From the line containing "Screen dimensions: 1200x1003" to the line containing "Image resolution: width=1288" in the records below, set down every line exactly as it stands, both ends included, and skip the pictures.

▶ **Data records**
• • •

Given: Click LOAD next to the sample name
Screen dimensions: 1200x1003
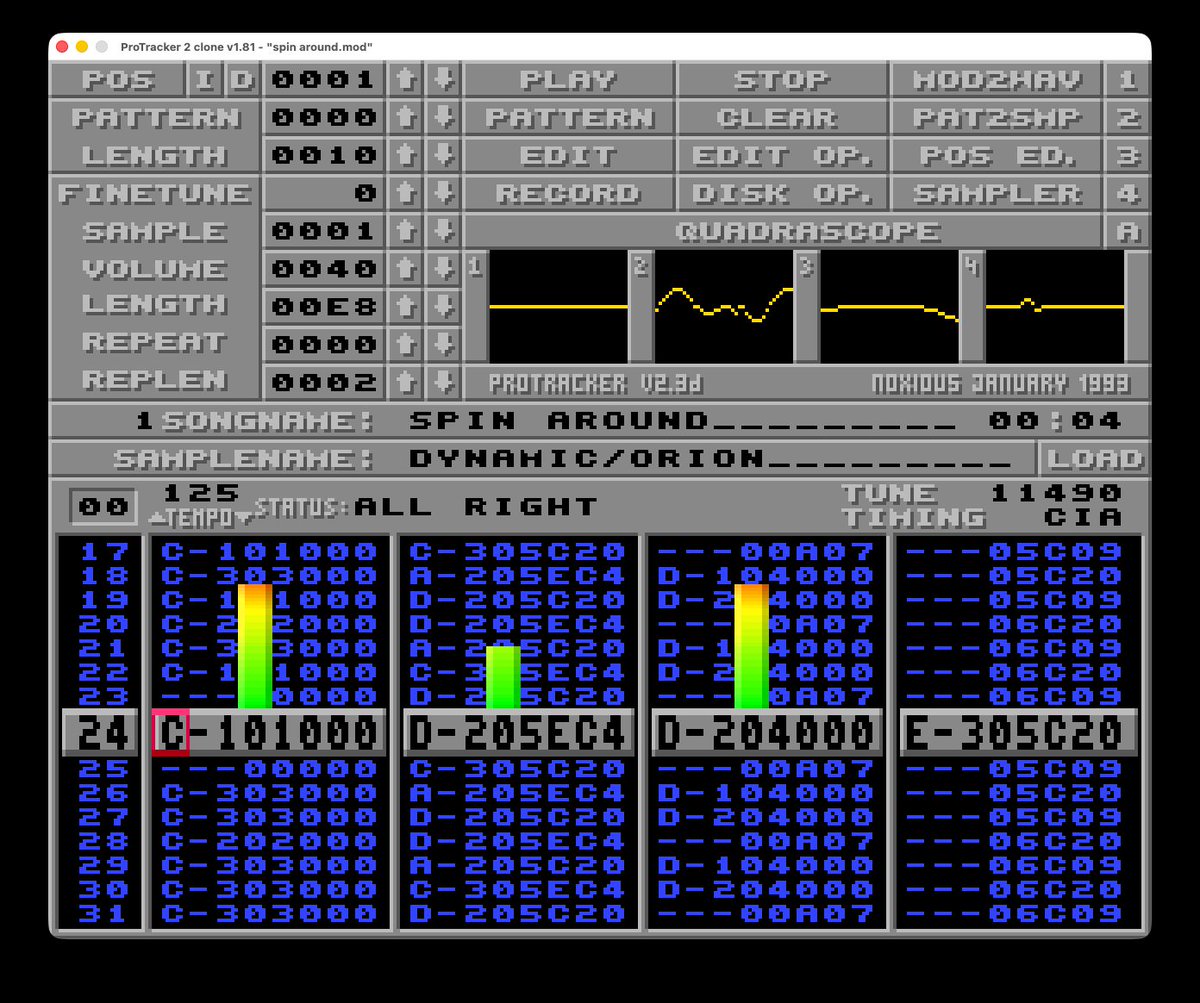Looking at the screenshot, I should [1095, 458].
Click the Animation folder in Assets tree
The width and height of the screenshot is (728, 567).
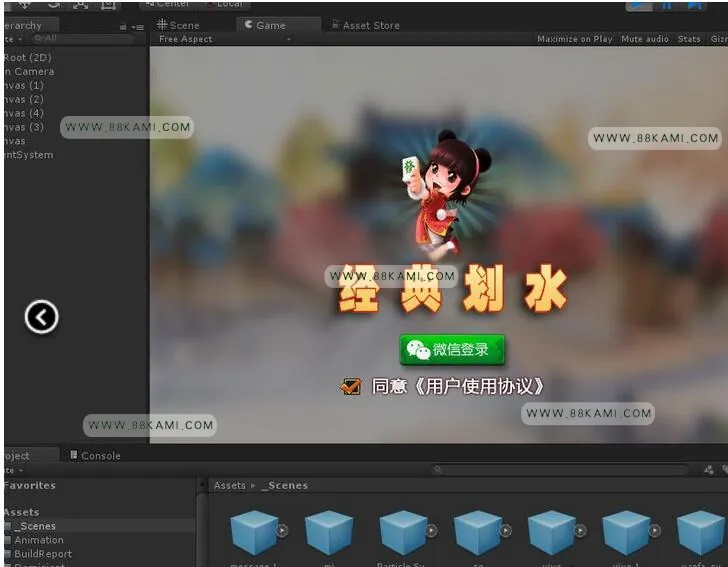[39, 540]
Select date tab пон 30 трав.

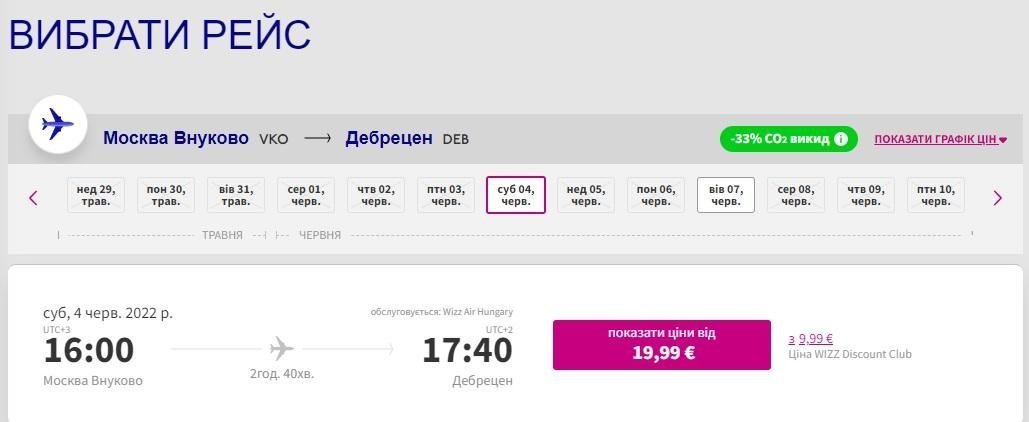(x=165, y=195)
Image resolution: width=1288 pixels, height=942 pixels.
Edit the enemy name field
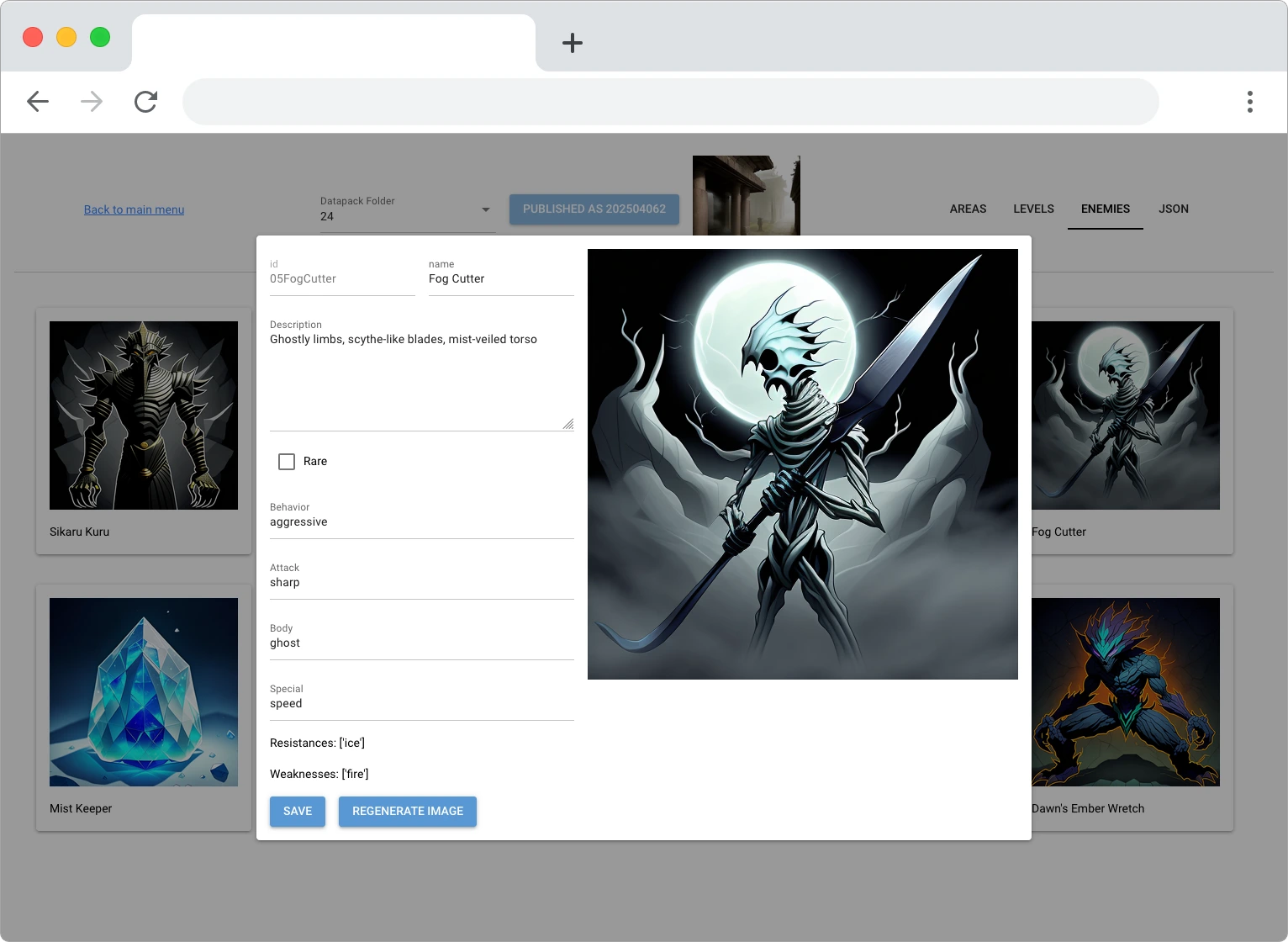(x=500, y=278)

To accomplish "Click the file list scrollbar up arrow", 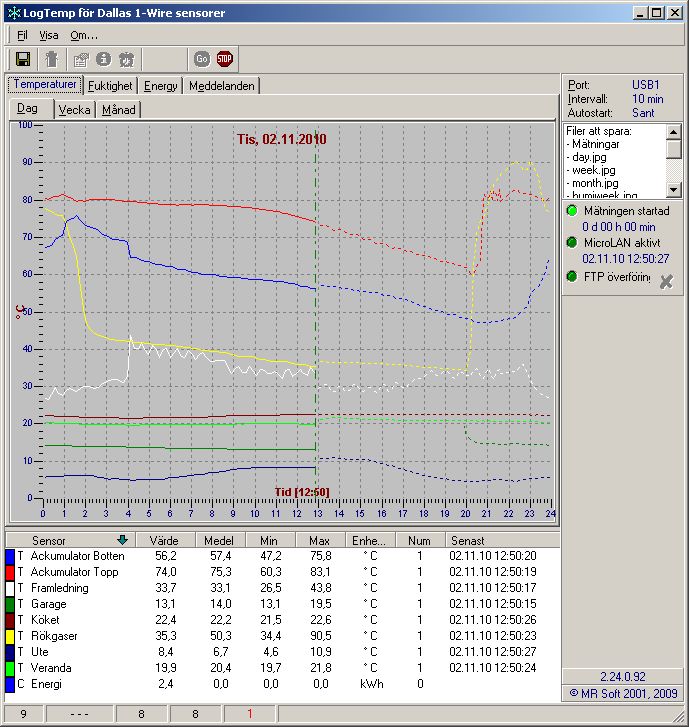I will tap(674, 132).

• • •

▶ **Result of this task**
Screen dimensions: 1200x1003
Looking at the screenshot, I should [1095, 458].
Click the Animation folder in Assets tree
The width and height of the screenshot is (728, 567).
[39, 540]
Select date tab пон 30 трав.

(x=165, y=195)
Image resolution: width=1288 pixels, height=942 pixels.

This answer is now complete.